Cuento todo esto porque he visto cerca de veinte partidos de este campeonato. Pocos han terminado con resultados claros y llegar a semifinales y final ha costado un potosí. Golpes, magulladuras, dolores, tirones, tensiones… Da igual. Todos siguen blandiendo la espada. Eso es lo que me apasiona. La guerra sin cuartel, lo mismo que la mezcla de los jugadores físicos y de los que mezclan técnica y habilidad al servicio del proyecto común de ganar. Es decir, tamborreros y violinistas en la misma orquesta. Hay sitio para todos.
Con ese meloso sabor de boca afronté el partido de Villarreal. He seguido la semana sin demasiada pasión. El lunes, después del disgusto no superado frente al Celta, vieron en Loiu a las seis de la mañana a parte del alto mando de la entidad. Se están moviendo. ¿En qué dirección? Ayer estaban todos en El Madrigal, esperando un milagro. La semana ha ofrecido tensión, nerviosismo, preguntas, encuestas, el patatín y el patatán, los rumores, las posibles entradas, las posibles salidas… todo, pero aquí se necesitan puntos y no de sutura.

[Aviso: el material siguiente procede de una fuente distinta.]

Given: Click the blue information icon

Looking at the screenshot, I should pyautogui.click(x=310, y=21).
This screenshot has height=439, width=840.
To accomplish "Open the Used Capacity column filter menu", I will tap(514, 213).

Eusebio los trataba de encontrar ayer con unos cuantos cambios. El más llamativo en la portería. Eligió a Toño Ramirez. Modificó el sistema defensivo, más acuático que nunca. Hizo titulares a Januzaj y Oyarzabal, suplentes hace siete días, cuatro variantes en relación al partido con el Celta. Fue peor el remedio que la enfermedad, porque a los veinte minutos ya se habían encajado tres tantos, en otras tantas llegadas, y la sensación que el equipo mostraba era triste, pobre, famélica y descangallada, un poco parecida a la de aquel partido en Las Palmas que supuso la despedida de Moyes.

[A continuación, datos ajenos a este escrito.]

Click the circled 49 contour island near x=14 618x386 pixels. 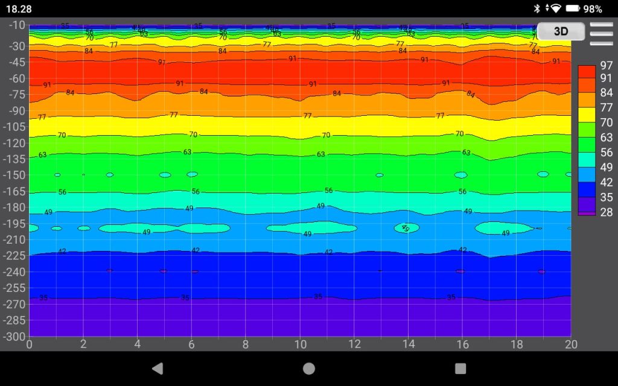click(x=406, y=228)
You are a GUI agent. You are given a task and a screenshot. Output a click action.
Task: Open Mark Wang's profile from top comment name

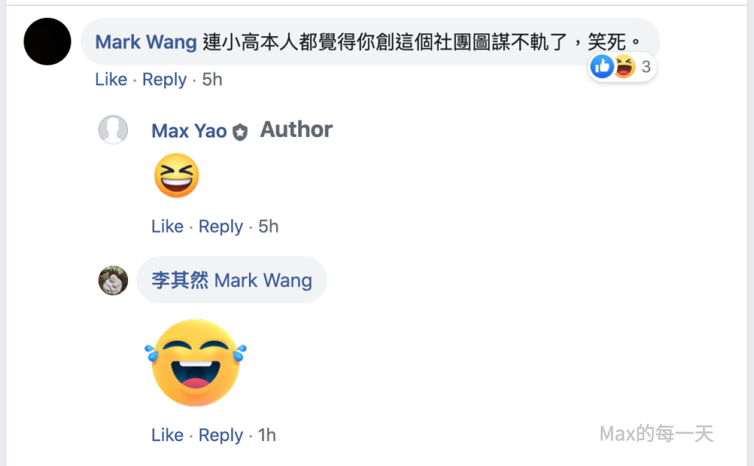146,42
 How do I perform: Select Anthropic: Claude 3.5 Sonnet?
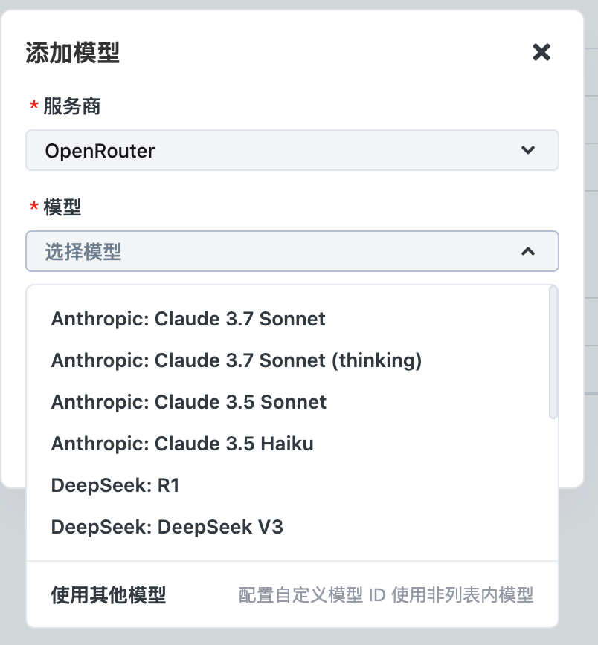[x=187, y=402]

El entrenador hablaba esta semana de mirar adelante y no hacia atrás, porque el pasado no se cambia por mucho que se intente. Decía San Ignacio que “en tiempos de tribulación no hacer mudanza”, es decir, que las decisiones profundas no deben adoptarse cuando todo se desmorona, cuando se atraviesa una gran crisis como esta, cuando los embates son terribles tal y como sucede ahora con estos resultados que nos convierten en el único equipo que no ha sido capaz de sacar un punto desde que comenzó el año.
No sé cuánto hay de ignaciano en el consejo realista. No sé cuánto van a ser capaces de aguantar esta situación. No sé si los créditos siguen vivos o se agotan. Lo único que veo claro es que, como este viernes que viene no ganemos al Depor, esto no se sostiene. Menos mal que hoy recuperaré el habla con una final europea de balonmano, en donde dos equipos aspiran a ganar un título. Evidentemente, desde la defensa. Como os decía al principio, sigo siendo del plan antiguo.